According to Shakespeare, by way of the Roman historian Plutarch, a soothsayer passed along to Julius Caesar this solemn warning: “Beware the Ides of March.” Caesar should have taken those words more seriously. In spite of the soothsayer’s warning, fearsome thundering, and his wife’s dreams of murder, Caesar went about his business on the ides, March 15, 44 B.C., and Brutus and about sixty co-conspirators stabbed him to death in the Roman Senate. I guess that's when Caesar got the point.
“Beware the ides of March.” I don’t remember if I first heard that phrase on one of my mother’s Shakespeare LPs or if it was in Mr. Larson’s eleventh-grade English class. Seems like that’s the year we read some of Shakespeare’s plays, including Julius Caesar, from which that phrase comes.
“Beware the ides of March.” The term ides was used to describe the 15th day of the months of March, May, July, and October. But thanks to Shakespeare, our contemporary understanding thinks only of the ides of March. When was the last time you heard anyone say anything about the ides of July? Probably never. “Beware the ides of March.”
But why March? I did a little internet research (you know what that means: I googled once and clicked twice) and much to surprise I found a site called “The Top Ten Reasons to Beware the Ides of March.” No kidding. The site reveals ten nasty things that have happened on March 15 across the centuries—among them: the assassination of Julius Caesar in 44 B.C.; a raid on Southern England in 1360; a destructive Samoan cyclone in 1889 that sunk a bunch of ships and killed a bunch of people; Czar Nicholas II abdication of the throne to the Bolsheviks in 1917; Germany’s occupation of Czechoslovakia in 1939; a deadly Midwest blizzard in 1941; a world record rainfall of 73.62 inches on the Indian Ocean island of La Reunion in 1952; and the CBS’s cancellation of the Ed Sullivan Show in 1971. Holy Moley! That’s some nasty stuff right there. Maybe we should beware the ides of March.
Or maybe not. I can’t speak for you or Caesar or the Russians or the Czechs or the poor islanders who live on La Reunion, but the ides of March has never been cruel to me. The worst thing the ides of March means for me is that I only have one month left to procrastinate on my taxes. Other than that, I like March 15 just fine.
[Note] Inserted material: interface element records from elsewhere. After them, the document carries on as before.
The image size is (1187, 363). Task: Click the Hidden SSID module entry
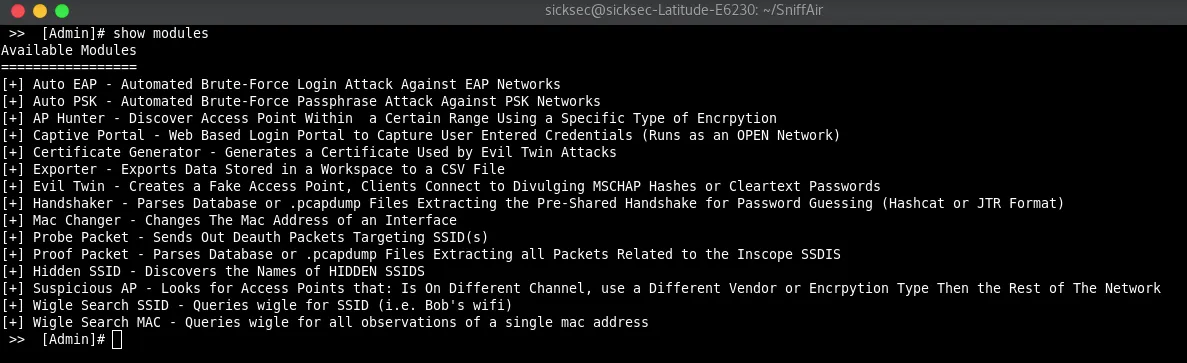click(213, 271)
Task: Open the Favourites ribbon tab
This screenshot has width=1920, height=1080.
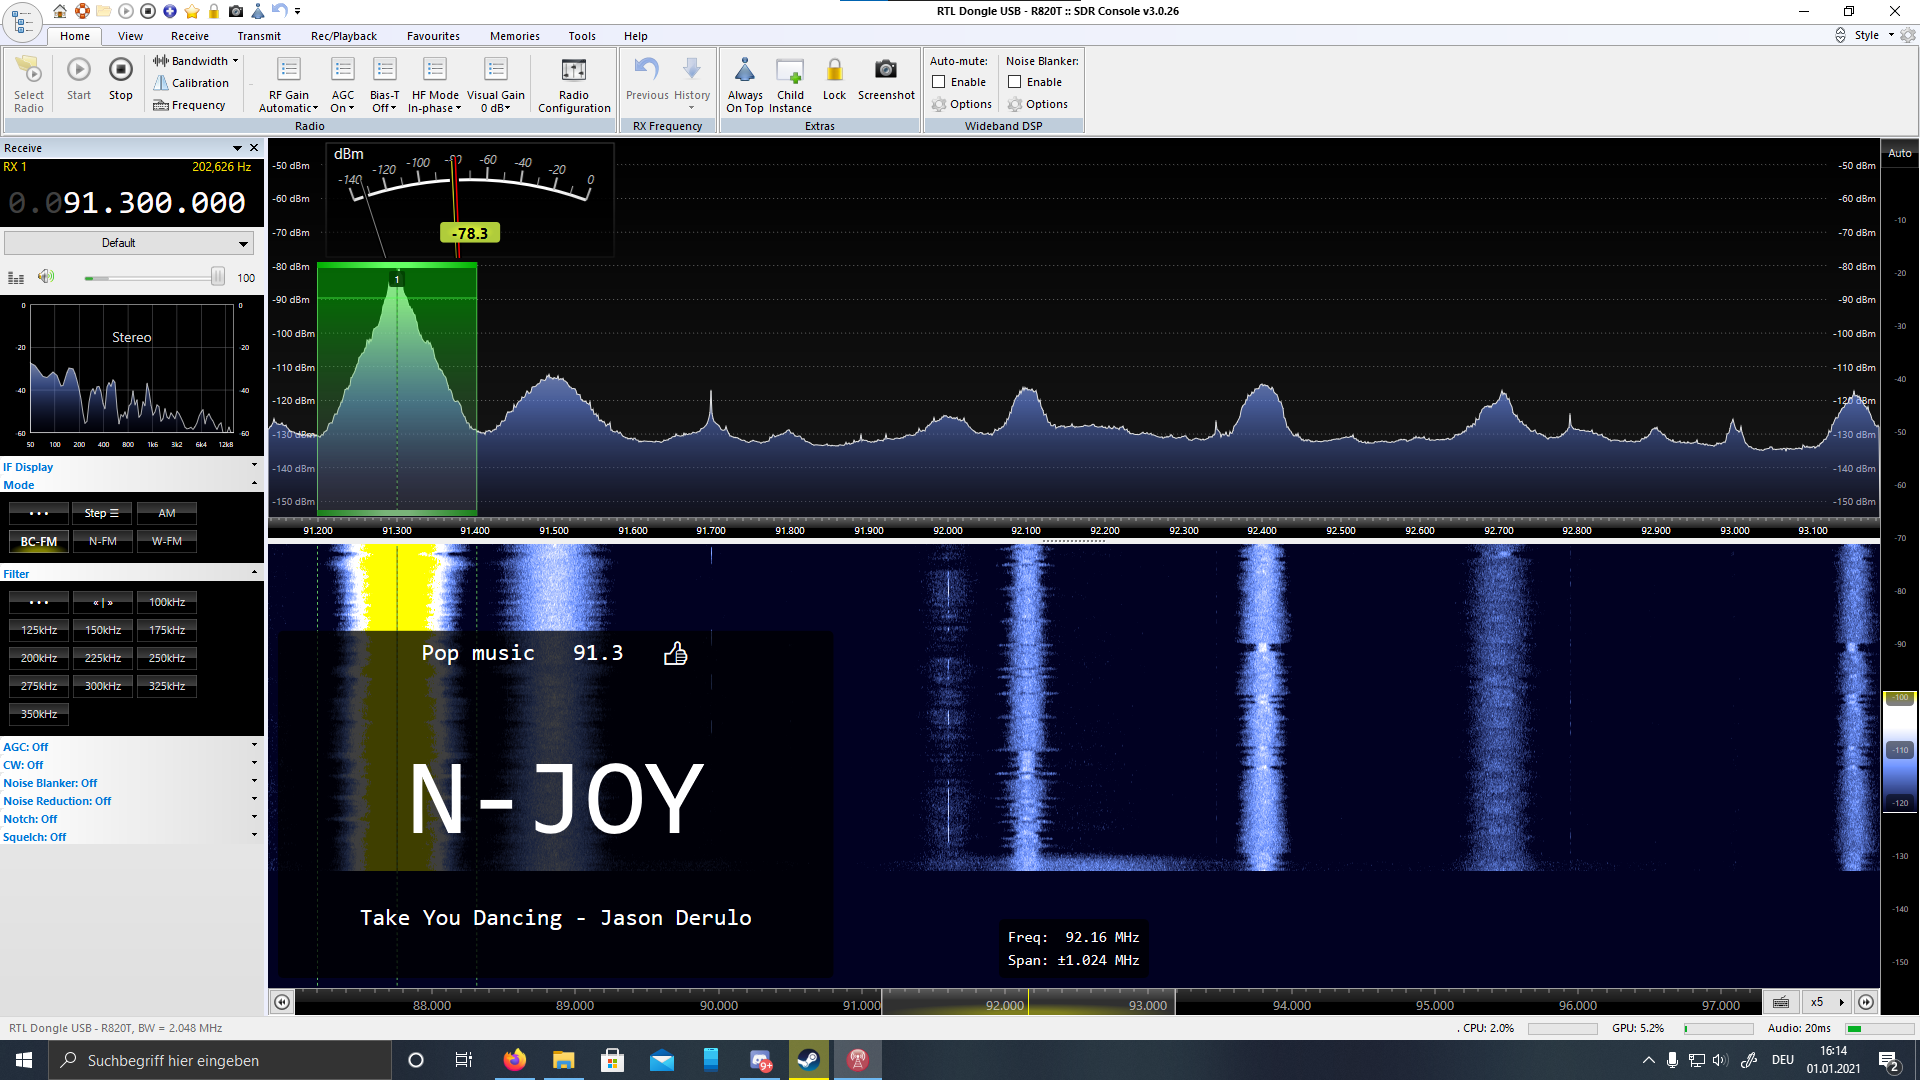Action: click(x=433, y=36)

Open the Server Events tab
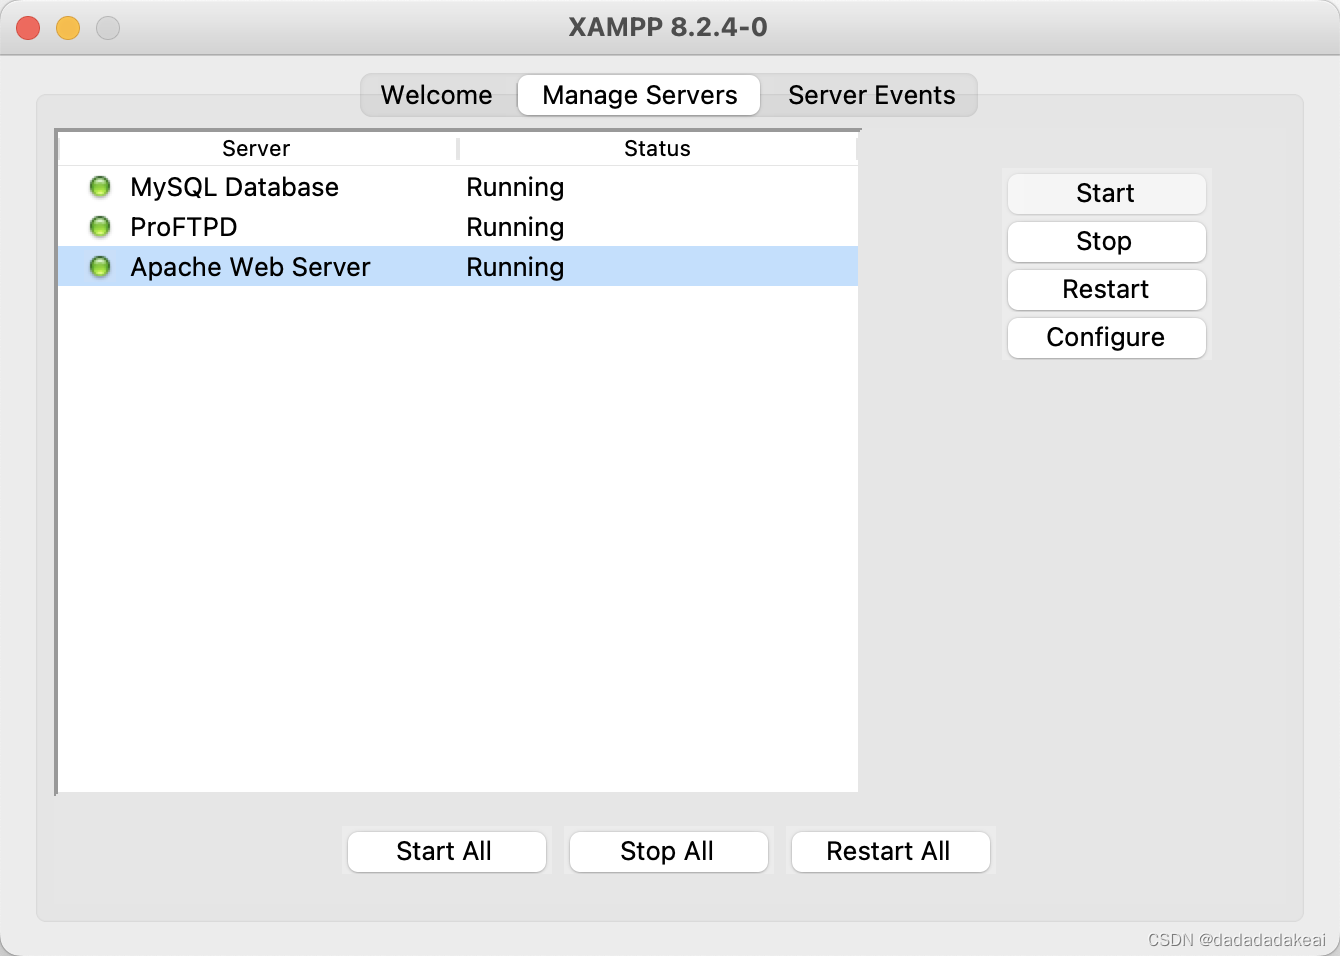tap(871, 95)
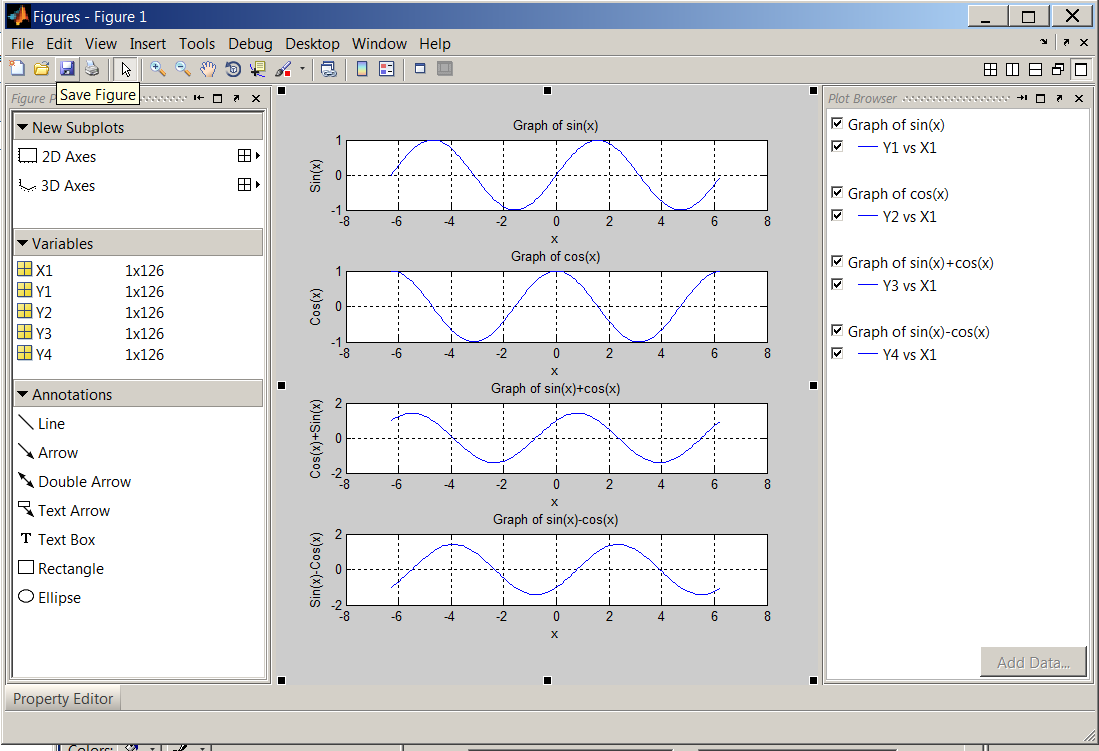Select the Zoom In tool

click(x=157, y=69)
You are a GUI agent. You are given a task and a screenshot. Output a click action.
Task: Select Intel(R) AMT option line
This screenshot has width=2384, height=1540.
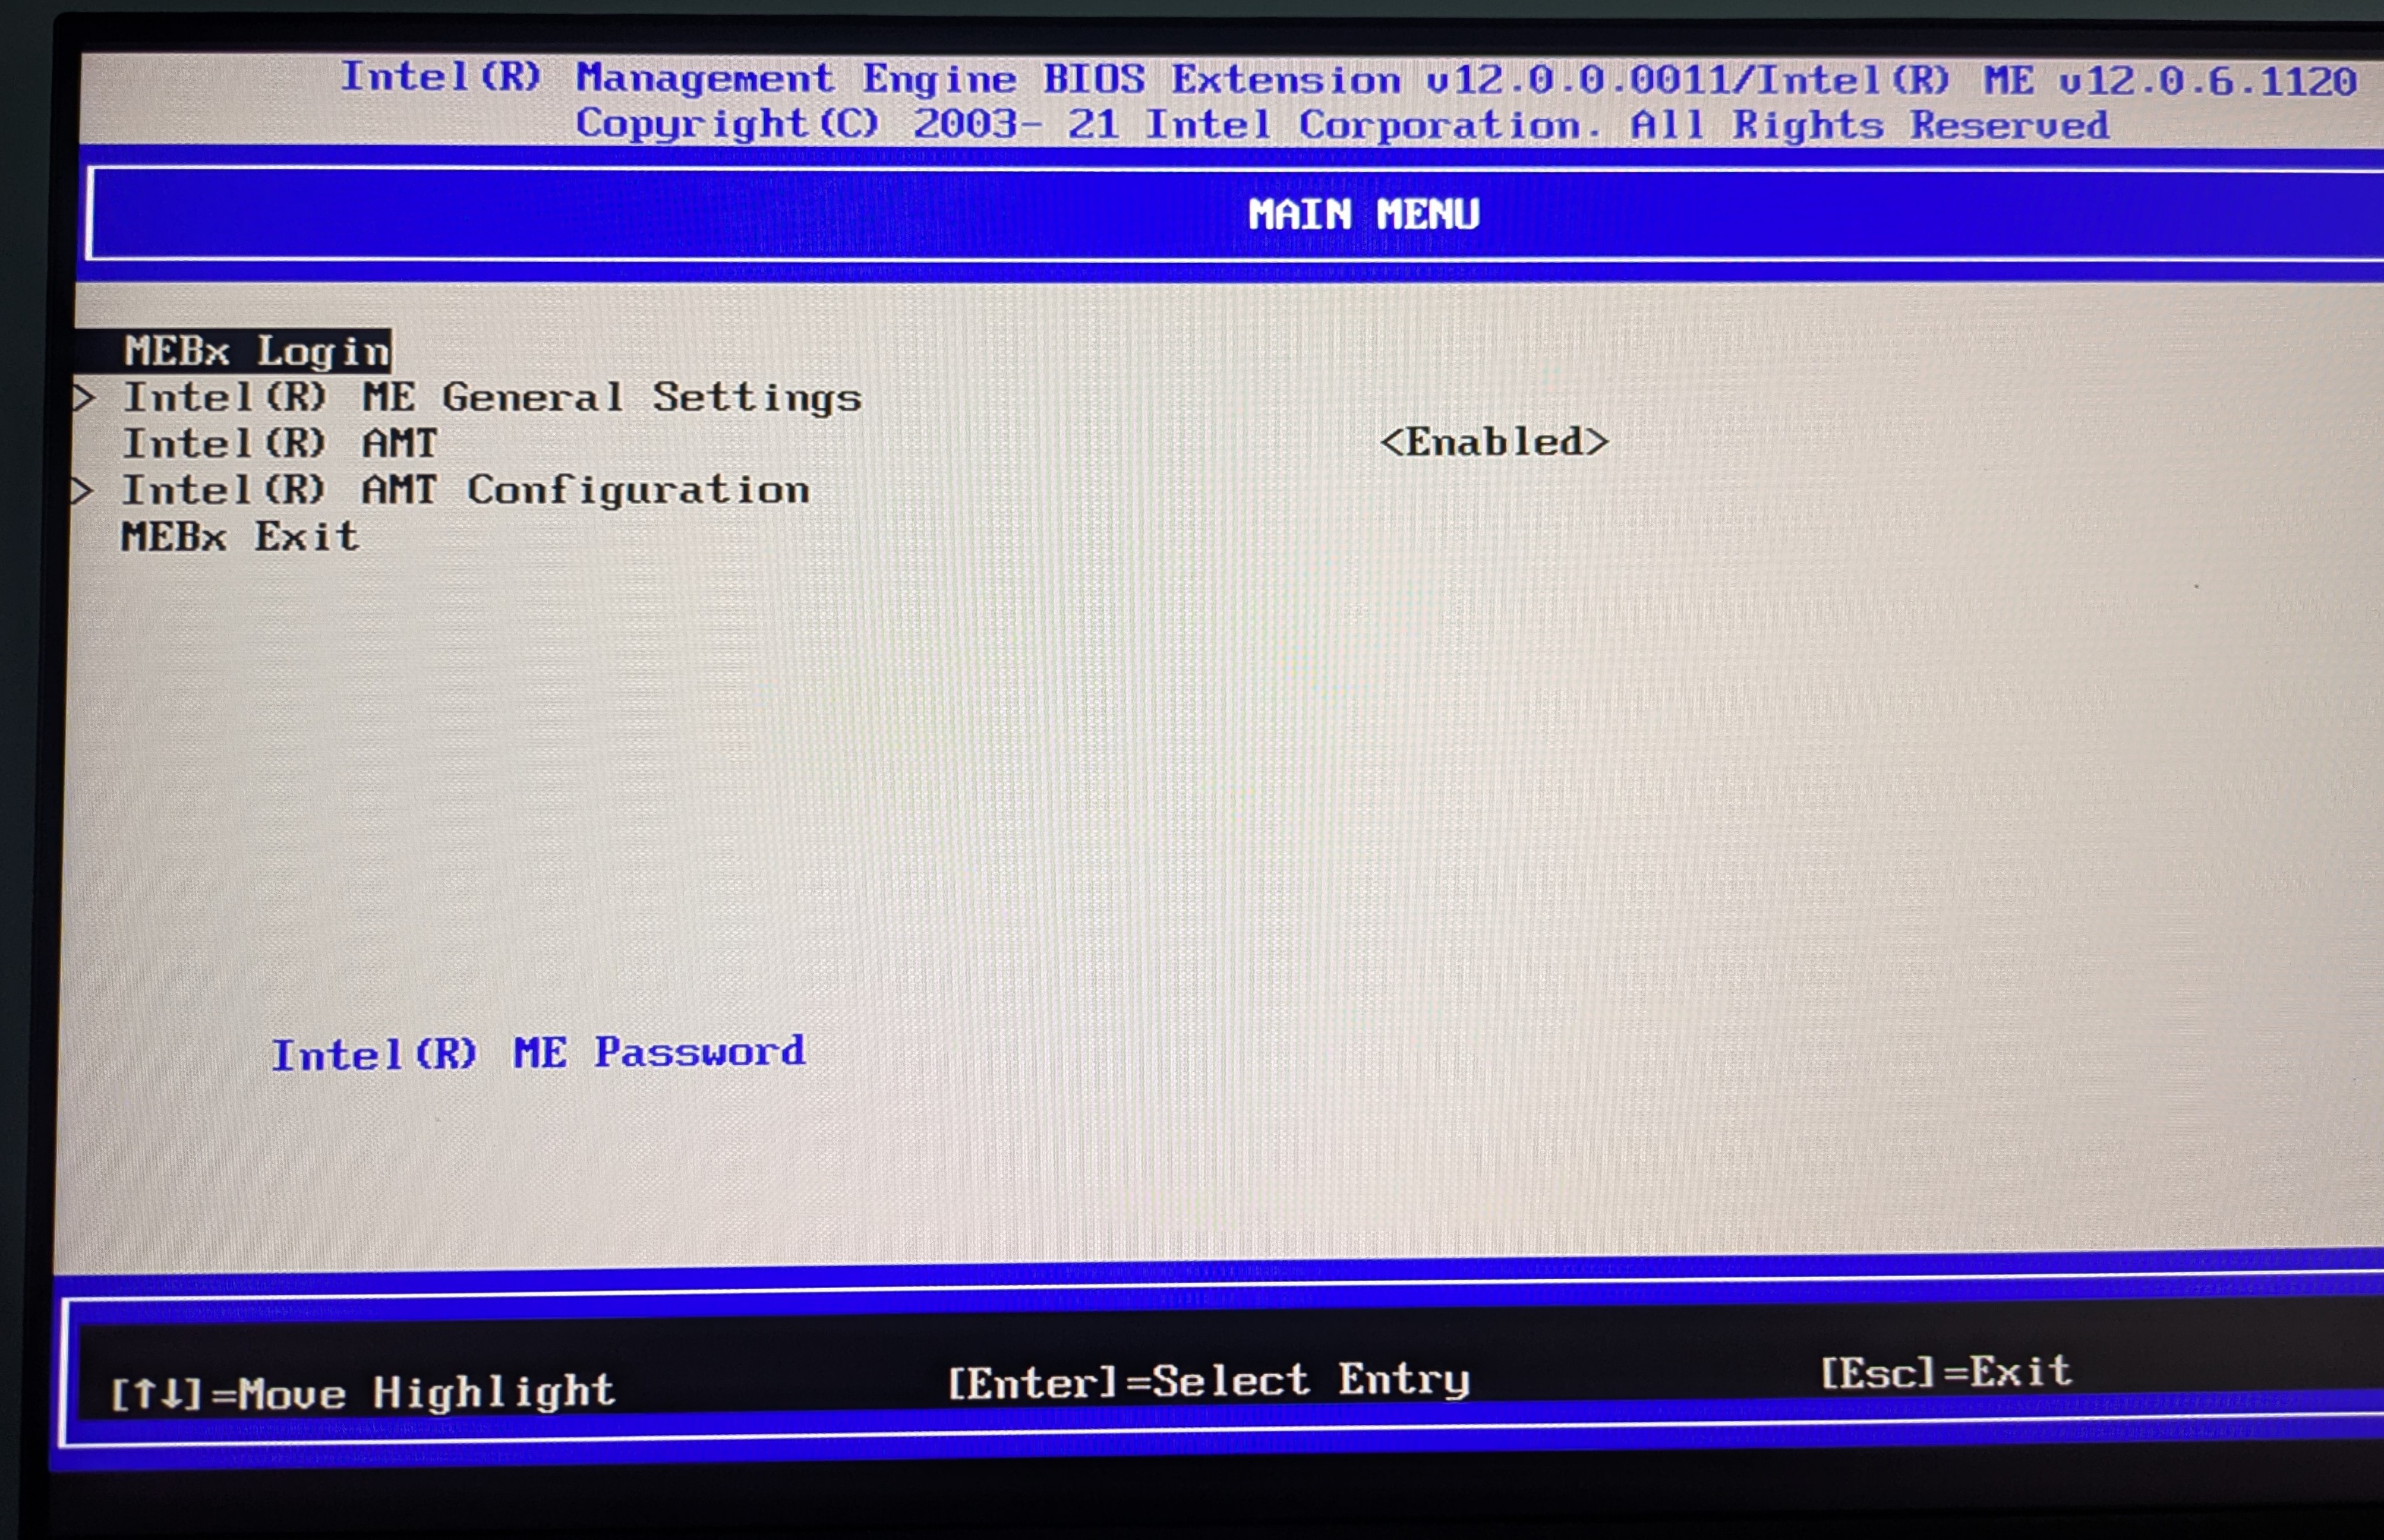coord(280,443)
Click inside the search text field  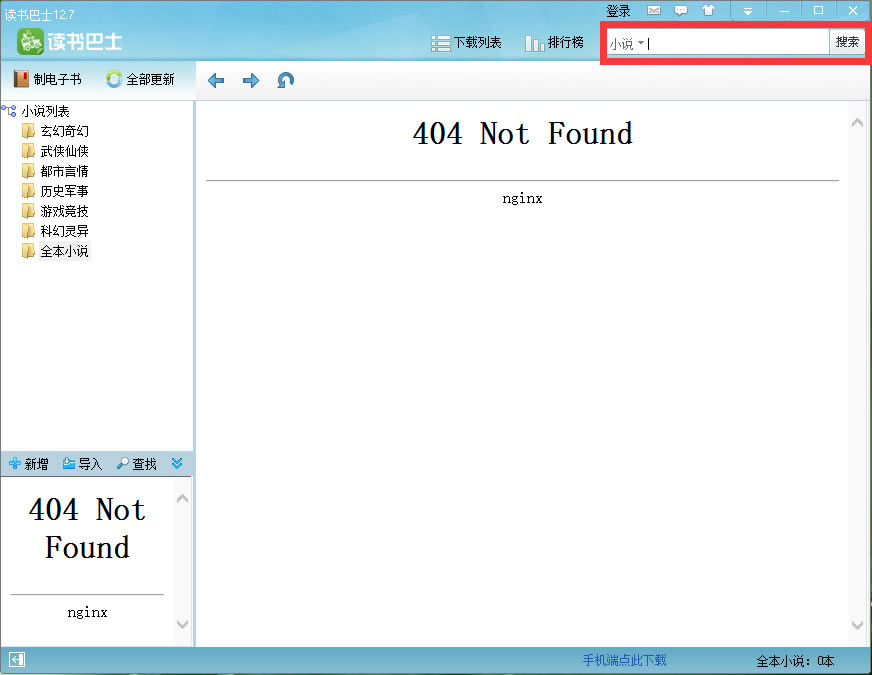[x=738, y=43]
In fact, I pretty much like the whole month of March. I’ll admit it is a bit schizophrenic: comes in like a lamb and goes out like a lion or is it the other way around? And it is the month when winter and spring seem to arm-wrestle for control. But all in all, especially in our wonderful South, March, including the 15th, is all right by me. Cherry blossoms and forsythia in bloom. Daffodils and tulips waking up from a long winter’s nap and dressing in their prettiest clothes for their coming out party. Spring break, spring training, and a spring in everybody’s step. Short-sleeve shirts. March Madness. Easter (sometimes). My big brother’s birthday. New leaves, green grass, bluebirds and robins. March is just fine by me. It takes me back to my high school days when some of my buddies and I would pitch kites into the March wind and fly them off Table Rock Dam. And in the present, even though I’m Scotch by descent, because of my last name and my redheaded countenance lots of people confuse me for an Irishman and wish me an extra hearty Happy St. Patty’s Day. And that's okay by me. So three cheers for March!
And that goes for the ides of March too. So in spite of the soothsayer’s warning to Caesar, I’m not going to beware the ides of March; I’m going to embrace it and live it and give thanks for it. The psalmist said, “This is the day the Lord has made; let us rejoice and be glad in it!” There’s no exception clause in that verse for March 15; God wants us to rejoice and be glad in that day too. So Happy Ides of March everyone … Happy Ides of March!